■ Description of the task ■
Print out the data below in full, exactly as written.

■ Stored data entries ■
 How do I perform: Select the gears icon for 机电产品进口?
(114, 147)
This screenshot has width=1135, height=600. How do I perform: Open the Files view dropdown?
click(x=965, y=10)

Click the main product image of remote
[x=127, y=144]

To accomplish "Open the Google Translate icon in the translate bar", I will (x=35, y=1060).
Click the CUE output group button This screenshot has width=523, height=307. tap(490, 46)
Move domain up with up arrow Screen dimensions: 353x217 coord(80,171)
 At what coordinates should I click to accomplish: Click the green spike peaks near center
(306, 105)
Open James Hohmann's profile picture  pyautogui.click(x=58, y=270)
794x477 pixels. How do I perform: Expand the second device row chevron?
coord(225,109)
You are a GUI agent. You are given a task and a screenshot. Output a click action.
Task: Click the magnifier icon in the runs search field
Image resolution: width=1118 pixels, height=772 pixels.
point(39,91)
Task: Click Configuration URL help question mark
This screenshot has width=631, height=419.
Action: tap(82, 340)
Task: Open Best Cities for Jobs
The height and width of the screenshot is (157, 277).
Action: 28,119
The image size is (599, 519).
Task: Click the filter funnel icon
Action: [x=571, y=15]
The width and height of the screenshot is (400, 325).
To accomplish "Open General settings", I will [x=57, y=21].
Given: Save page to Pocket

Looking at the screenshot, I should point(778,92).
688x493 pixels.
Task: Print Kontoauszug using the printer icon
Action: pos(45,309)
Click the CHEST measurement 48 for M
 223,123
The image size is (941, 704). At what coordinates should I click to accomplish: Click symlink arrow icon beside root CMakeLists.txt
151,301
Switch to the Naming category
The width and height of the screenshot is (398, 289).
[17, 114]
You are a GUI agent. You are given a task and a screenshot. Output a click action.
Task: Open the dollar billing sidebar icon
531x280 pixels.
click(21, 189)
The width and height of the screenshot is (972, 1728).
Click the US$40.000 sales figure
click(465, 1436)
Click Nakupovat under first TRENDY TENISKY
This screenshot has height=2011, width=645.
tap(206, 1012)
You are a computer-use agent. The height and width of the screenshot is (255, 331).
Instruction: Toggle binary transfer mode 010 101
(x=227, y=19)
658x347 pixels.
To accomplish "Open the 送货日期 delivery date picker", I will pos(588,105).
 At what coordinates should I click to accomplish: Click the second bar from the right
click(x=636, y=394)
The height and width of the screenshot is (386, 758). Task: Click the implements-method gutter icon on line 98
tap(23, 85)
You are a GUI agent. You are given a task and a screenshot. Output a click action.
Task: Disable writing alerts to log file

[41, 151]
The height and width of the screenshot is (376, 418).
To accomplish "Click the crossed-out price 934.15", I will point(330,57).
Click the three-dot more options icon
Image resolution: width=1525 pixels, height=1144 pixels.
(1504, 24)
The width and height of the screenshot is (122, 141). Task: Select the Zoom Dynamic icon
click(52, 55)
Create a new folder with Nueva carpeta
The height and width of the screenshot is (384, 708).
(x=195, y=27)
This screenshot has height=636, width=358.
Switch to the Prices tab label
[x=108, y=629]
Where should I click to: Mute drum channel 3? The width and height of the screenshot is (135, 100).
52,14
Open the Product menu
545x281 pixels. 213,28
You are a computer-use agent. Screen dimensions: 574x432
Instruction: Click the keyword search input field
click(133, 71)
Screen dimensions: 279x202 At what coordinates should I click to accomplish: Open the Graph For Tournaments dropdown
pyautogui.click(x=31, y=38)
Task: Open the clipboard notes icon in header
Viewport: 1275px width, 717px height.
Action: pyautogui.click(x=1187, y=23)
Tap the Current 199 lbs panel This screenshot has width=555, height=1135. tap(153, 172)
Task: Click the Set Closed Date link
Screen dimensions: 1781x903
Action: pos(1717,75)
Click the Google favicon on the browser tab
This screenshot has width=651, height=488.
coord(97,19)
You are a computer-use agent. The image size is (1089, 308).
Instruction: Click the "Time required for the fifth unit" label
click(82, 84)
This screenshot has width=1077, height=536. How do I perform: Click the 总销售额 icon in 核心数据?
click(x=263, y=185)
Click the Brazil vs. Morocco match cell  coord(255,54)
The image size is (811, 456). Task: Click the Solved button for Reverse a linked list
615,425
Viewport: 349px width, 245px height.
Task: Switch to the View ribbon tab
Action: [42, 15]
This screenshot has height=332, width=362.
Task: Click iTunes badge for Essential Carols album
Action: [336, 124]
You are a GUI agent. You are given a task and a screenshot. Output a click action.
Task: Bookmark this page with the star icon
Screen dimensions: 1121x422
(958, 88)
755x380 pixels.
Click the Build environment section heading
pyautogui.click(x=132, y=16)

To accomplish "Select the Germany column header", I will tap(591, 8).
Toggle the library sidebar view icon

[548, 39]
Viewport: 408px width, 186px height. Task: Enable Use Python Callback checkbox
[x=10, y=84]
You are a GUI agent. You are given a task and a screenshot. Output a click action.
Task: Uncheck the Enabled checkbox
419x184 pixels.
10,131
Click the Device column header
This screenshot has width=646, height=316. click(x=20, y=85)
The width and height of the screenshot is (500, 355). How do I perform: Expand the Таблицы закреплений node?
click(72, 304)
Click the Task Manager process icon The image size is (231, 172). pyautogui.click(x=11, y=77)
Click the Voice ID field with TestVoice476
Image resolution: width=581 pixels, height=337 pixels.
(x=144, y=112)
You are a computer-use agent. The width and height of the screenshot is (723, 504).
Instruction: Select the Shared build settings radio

■ Expected answer ■
 How do I perform: Select the gears icon for 机电产品进口?
(114, 147)
This screenshot has width=1135, height=600. How do I perform: Open the Files view dropdown?
click(x=965, y=10)

Click the main product image of remote
[x=127, y=144]

To accomplish "Open the Google Translate icon in the translate bar", I will (x=35, y=1060).
Click the CUE output group button This screenshot has width=523, height=307. tap(490, 46)
Move domain up with up arrow Screen dimensions: 353x217 coord(80,171)
 At what coordinates should I click to accomplish: Click the green spike peaks near center
(306, 105)
Open James Hohmann's profile picture  pyautogui.click(x=58, y=270)
794x477 pixels. How do I perform: Expand the second device row chevron?
coord(225,109)
You are a GUI agent. You are given a task and a screenshot. Output a click action.
Task: Click the magnifier icon in the runs search field
Image resolution: width=1118 pixels, height=772 pixels.
point(39,91)
Task: Click Configuration URL help question mark
This screenshot has width=631, height=419.
Action: tap(82, 340)
Task: Open Best Cities for Jobs
The height and width of the screenshot is (157, 277).
Action: 28,119
The image size is (599, 519).
Task: Click the filter funnel icon
Action: [x=571, y=15]
The width and height of the screenshot is (400, 325).
To accomplish "Open General settings", I will [x=57, y=21].
Given: Save page to Pocket

Looking at the screenshot, I should point(778,92).
688x493 pixels.
Task: Print Kontoauszug using the printer icon
Action: pos(45,309)
Click the CHEST measurement 48 for M
 223,123
The image size is (941, 704). At what coordinates should I click to accomplish: Click symlink arrow icon beside root CMakeLists.txt
151,301
Switch to the Naming category
The width and height of the screenshot is (398, 289).
[17, 114]
You are a GUI agent. You are given a task and a screenshot. Output a click action.
Task: Open the dollar billing sidebar icon
531x280 pixels.
click(21, 189)
The width and height of the screenshot is (972, 1728).
Click the US$40.000 sales figure
click(465, 1436)
Click Nakupovat under first TRENDY TENISKY
This screenshot has height=2011, width=645.
tap(206, 1012)
You are a computer-use agent. The height and width of the screenshot is (255, 331).
Instruction: Toggle binary transfer mode 010 101
(x=227, y=19)
658x347 pixels.
To accomplish "Open the 送货日期 delivery date picker", I will pos(588,105).
 At what coordinates should I click to accomplish: Click the second bar from the right
click(x=636, y=394)
The height and width of the screenshot is (386, 758). Task: Click the implements-method gutter icon on line 98
tap(23, 85)
You are a GUI agent. You are given a task and a screenshot. Output a click action.
Task: Disable writing alerts to log file

[41, 151]
The height and width of the screenshot is (376, 418).
To accomplish "Click the crossed-out price 934.15", I will point(330,57).
Click the three-dot more options icon
Image resolution: width=1525 pixels, height=1144 pixels.
(1504, 24)
The width and height of the screenshot is (122, 141). Task: Select the Zoom Dynamic icon
click(52, 55)
Create a new folder with Nueva carpeta
The height and width of the screenshot is (384, 708).
(x=195, y=27)
This screenshot has height=636, width=358.
Switch to the Prices tab label
[x=108, y=629]
Where should I click to: Mute drum channel 3? The width and height of the screenshot is (135, 100).
52,14
Open the Product menu
545x281 pixels. 213,28
You are a computer-use agent. Screen dimensions: 574x432
Instruction: Click the keyword search input field
click(133, 71)
Screen dimensions: 279x202 At what coordinates should I click to accomplish: Open the Graph For Tournaments dropdown
pyautogui.click(x=31, y=38)
Task: Open the clipboard notes icon in header
Viewport: 1275px width, 717px height.
Action: pyautogui.click(x=1187, y=23)
Tap the Current 199 lbs panel This screenshot has width=555, height=1135. tap(153, 172)
Task: Click the Set Closed Date link
Screen dimensions: 1781x903
Action: pos(1717,75)
Click the Google favicon on the browser tab
This screenshot has width=651, height=488.
coord(97,19)
You are a computer-use agent. The image size is (1089, 308).
Instruction: Click the "Time required for the fifth unit" label
click(82, 84)
This screenshot has width=1077, height=536. How do I perform: Click the 总销售额 icon in 核心数据?
click(x=263, y=185)
Click the Brazil vs. Morocco match cell  coord(255,54)
The image size is (811, 456). Task: Click the Solved button for Reverse a linked list
615,425
Viewport: 349px width, 245px height.
Task: Switch to the View ribbon tab
Action: [42, 15]
This screenshot has height=332, width=362.
Task: Click iTunes badge for Essential Carols album
Action: [336, 124]
You are a GUI agent. You are given a task and a screenshot. Output a click action.
Task: Bookmark this page with the star icon
Screen dimensions: 1121x422
(958, 88)
755x380 pixels.
Click the Build environment section heading
pyautogui.click(x=132, y=16)

To accomplish "Select the Germany column header", I will tap(591, 8).
Toggle the library sidebar view icon

[548, 39]
Viewport: 408px width, 186px height. Task: Enable Use Python Callback checkbox
[x=10, y=84]
You are a GUI agent. You are given a task and a screenshot. Output a click action.
Task: Uncheck the Enabled checkbox
419x184 pixels.
10,131
Click the Device column header
This screenshot has width=646, height=316. click(x=20, y=85)
The width and height of the screenshot is (500, 355). How do I perform: Expand the Таблицы закреплений node?
click(72, 304)
Click the Task Manager process icon The image size is (231, 172). pyautogui.click(x=11, y=77)
Click the Voice ID field with TestVoice476
Image resolution: width=581 pixels, height=337 pixels.
(x=144, y=112)
You are a computer-use agent. The width and height of the screenshot is (723, 504).
Instruction: Select the Shared build settings radio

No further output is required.